La sécurité financière pour la nouvelle ère constitue un défi tant pour le Japon que pour l’Allemagne. Cependant, il n’existe pas de restrictions au Japon comme le frein à l’endettement, sur lequel insiste le FDP allemand sous la direction du ministre des Finances Christian Lindner. La dette nationale par rapport au PIB au Japon est d’environ 260 pour cent, ce qui est extrêmement élevé comparé aux 65 pour cent environ de l’Allemagne. Certains soutiennent que l’émission d’obligations d’État ne pose pas de problème car elles sont libellées en monnaie locale et les taux d’intérêt restent bas.

Certains ont appelé le gouvernement à émettre des obligations pour financer l’augmentation du budget de la défense. Mais le Premier ministre Fumio Kishida, du PLD, a décidé d’augmenter les impôts. Il a appelé la population à la compréhension : « Nous qui vivons dans le présent devons considérer cela comme notre responsabilité envers les générations futures. »

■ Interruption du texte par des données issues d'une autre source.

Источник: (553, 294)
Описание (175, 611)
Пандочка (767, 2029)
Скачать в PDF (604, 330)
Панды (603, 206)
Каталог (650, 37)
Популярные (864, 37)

En Allemagne, j’ai entendu parler du terme « Scholzing ». Elle est apparue dans le contexte et comme une critique de la politique ukrainienne de la chancelière. Cela signifie : communiquer de bonnes intentions, mais ensuite trouver et utiliser toutes les raisons possibles pour retarder ou empêcher la mise en œuvre. Le Japon et l’Allemagne devraient s’abstenir de recourir à Scholzing et plutôt accélérer de toute urgence les discussions sur le financement durable de leur redressement.